January 16, 2013–For the past 11 years, Jenny McMillan of Newark, Del., has been running McMillan Books, an online bookstore that primarily stocks used books, CDs and DVDs. What began for McMillan as an eBay hobby in 2001 became a business by 2005, and she left a full-time marketing job to purvey goods with her husband on Amazon and BarnesandNoble.com, in addition to eBay.
It’s a healthy operation, but the nature of the business has often presented the McMillans with sudden chances to purchase rare items and antiquarian books — opportunities that, due to the outlay required, they typically couldn’t afford.
“Without the ready cash, we were not always able to take advantage of these opportunities,” McMillan said.

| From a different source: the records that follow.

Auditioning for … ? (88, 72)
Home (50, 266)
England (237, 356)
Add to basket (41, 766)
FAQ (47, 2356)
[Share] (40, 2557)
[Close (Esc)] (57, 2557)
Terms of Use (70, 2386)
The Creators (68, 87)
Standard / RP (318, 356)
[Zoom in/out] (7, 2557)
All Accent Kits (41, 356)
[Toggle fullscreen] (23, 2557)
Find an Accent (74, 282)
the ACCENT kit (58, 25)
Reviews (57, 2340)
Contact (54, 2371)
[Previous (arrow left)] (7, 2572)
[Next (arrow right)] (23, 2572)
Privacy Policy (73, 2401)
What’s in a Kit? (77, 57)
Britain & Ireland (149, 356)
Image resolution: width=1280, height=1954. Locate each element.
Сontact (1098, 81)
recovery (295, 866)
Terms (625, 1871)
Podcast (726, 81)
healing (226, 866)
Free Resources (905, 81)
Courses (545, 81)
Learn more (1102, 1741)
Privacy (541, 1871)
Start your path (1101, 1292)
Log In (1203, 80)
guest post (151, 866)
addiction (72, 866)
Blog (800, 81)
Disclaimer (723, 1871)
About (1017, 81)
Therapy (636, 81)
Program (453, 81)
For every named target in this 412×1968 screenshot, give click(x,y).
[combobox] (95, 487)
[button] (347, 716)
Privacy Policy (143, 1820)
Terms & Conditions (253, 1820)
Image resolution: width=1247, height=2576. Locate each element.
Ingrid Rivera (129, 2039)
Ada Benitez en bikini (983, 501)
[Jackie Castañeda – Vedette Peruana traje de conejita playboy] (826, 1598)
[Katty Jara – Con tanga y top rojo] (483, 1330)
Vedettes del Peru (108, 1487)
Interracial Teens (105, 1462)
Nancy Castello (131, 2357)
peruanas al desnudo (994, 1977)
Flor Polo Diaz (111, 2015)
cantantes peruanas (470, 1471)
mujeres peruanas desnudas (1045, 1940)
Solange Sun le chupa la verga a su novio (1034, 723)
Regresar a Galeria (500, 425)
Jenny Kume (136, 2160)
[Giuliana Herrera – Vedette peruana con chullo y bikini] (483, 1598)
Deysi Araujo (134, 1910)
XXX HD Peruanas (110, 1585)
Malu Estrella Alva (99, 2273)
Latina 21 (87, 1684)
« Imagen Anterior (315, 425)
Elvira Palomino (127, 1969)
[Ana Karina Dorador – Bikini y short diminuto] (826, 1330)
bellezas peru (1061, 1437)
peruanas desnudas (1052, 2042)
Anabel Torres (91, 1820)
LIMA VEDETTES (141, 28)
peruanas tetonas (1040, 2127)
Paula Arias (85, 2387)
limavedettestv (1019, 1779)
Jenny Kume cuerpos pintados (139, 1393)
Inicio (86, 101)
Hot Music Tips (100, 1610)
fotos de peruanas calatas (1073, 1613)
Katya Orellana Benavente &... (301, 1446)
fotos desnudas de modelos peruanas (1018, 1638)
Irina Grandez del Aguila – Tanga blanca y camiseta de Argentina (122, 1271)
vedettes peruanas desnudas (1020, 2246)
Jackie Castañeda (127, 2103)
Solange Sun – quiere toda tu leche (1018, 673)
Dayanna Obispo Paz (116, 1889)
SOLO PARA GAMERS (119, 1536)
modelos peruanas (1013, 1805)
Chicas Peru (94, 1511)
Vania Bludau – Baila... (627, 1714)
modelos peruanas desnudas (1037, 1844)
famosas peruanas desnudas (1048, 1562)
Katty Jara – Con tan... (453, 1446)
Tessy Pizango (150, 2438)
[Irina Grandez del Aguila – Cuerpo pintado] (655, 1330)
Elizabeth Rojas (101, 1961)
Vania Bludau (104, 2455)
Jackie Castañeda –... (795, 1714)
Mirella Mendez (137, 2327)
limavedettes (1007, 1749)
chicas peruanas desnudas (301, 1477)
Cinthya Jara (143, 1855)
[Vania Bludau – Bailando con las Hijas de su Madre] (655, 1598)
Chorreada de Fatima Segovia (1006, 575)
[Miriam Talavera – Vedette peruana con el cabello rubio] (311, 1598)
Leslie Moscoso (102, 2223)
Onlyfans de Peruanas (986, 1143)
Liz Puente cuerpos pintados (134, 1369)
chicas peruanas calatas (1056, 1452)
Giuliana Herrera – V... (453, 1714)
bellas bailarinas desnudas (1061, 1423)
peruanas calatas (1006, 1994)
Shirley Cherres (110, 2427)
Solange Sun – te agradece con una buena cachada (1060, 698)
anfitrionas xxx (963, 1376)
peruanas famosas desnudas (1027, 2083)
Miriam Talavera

Last year, they decided it was time to find a way to solve that problem, and get access to the capital they needed to help McMillan Books grow. Enter Kabbage, an online financing company based in Atlanta that provides cash advances to help businesses expand. Focused on online vendors like the McMillans, Kabbage’s lending criteria judge businesses on based Web-oriented benchmarks.
It’s a sensible lending niche, in an era when traditional loans are increasingly hard to come by from banks.
“In a healthy, competitive financial system, new forms of credit allocating institutions arise to finance promising business when existing financial institutions do not perform this task well,” said professor Ross Levine, the Willis H. Booth Chair in Banking and Finance at Berkeley’s Haas School of Business.